The doctor stared at her, pursing his lips judgmentally. Joanna’s skin prickled with shame and embarrassment. What kind of asshole marches out here and basically implies that her mother has … God knows what? Cirrhosis? Hepatitis? And what kind of doctor makes a patient’s child feel shitty and irresponsible, like she should’ve noticed her mother’s yellowness, listened more carefully to her mother’s hysterical complaints, or stopped her from popping her unlimited supply of samples? Whatever had happened was clearly all Catherine’s doing—but no, Joanna was to blame. Joanna was the criminal, the enabler.

“It’s not serious, is it?” Joanna asked. “I mean, she can be cured, can’t she?”

“We won’t know anything until we get the screens back,” the doctor answered sternly. “It could be mild damage. It could be hepatitis, or its autoimmune version, which we can control. On the other end of the spectrum, it could require a transplant.”

Joanna’s jaw locked. Scott’s phone started to ring. He quickly patted his pocket and it stopped.

“But again, let’s not get ahead of ourselves,” Dr. Nestor said quickly. “I’m just preparing you for everything, okay? We’re taking good care of her. Let’s just hope for the best.” He glanced over his shoulder in the direction of Catherine’s room. “I didn’t mean to overhear, but maybe you shouldn’t be fighting right now. It gets her blood pressure up, stresses her out. My apologies if I’ve overstepped my bounds, but what she needs right now is you and your husband’s support.”

A whole beat went by. Joanna and Scott looked at one another. Scott opened his mouth but didn’t respond. Joanna shook her head and said, “No, he’s not …”

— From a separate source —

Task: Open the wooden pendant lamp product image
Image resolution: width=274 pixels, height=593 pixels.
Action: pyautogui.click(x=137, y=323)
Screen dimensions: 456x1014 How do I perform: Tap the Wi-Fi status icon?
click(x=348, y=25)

But the doctor had already turned around and was walking down the hall. Joanna watched him skirt around a woman with a walker. Scott shifted his weight, and then jingled the change in his pockets. “Well,” he said.

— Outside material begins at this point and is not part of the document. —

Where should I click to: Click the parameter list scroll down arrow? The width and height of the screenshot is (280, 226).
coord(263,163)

Joanna pushed her purse strap higher on her shoulder and started down the hall. Scott followed. He didn’t ask if he should, he just lagged next to her, in step. He fiddled with the strings of his hooded sweatshirt. His shoes were untied, the laces dragging on the floor. Joanna felt that what she’d just said back in the hospital room had brought on her mother’s illness in a fast-acting karmic revenge. If there truly was someone above the clouds controlling the whole world, someone with levers and pulleys and gauges, and if he had seen Joanna behaving like this—and even more, if he’d seen that she was here with Scott—surely

he had delivered the damage into her mother’s liver, like a FedEx of disease.

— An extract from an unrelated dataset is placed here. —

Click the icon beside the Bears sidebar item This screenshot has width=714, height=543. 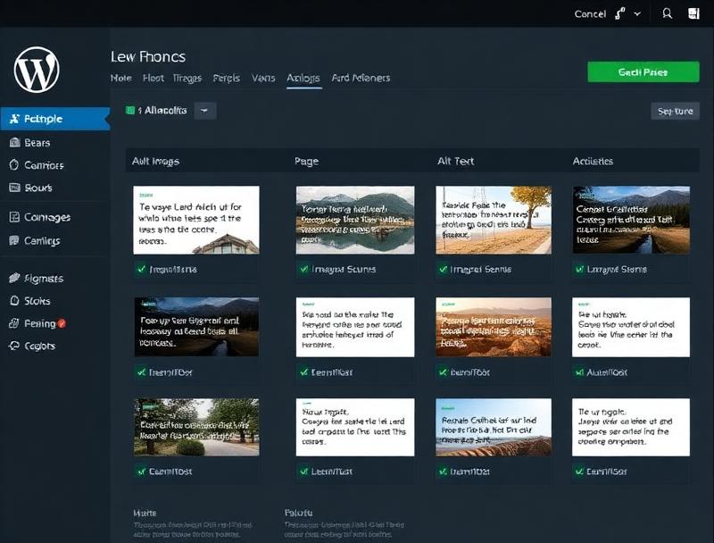[x=14, y=143]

She stopped at her mother’s doorway and peered through the portal. Catherine was watching the little television fixed to the end of her bed. All at once it was obvious why her mother looked unfinished: they’d taken off all her makeup, all the mascara, eye shadow, blush, lipstick, eyebrow pencil, everything. They’d scrubbed her clean before the surgery, even though they weren’t going anywhere near her face. Why did they have to do that? Why couldn’t they have left her as she was?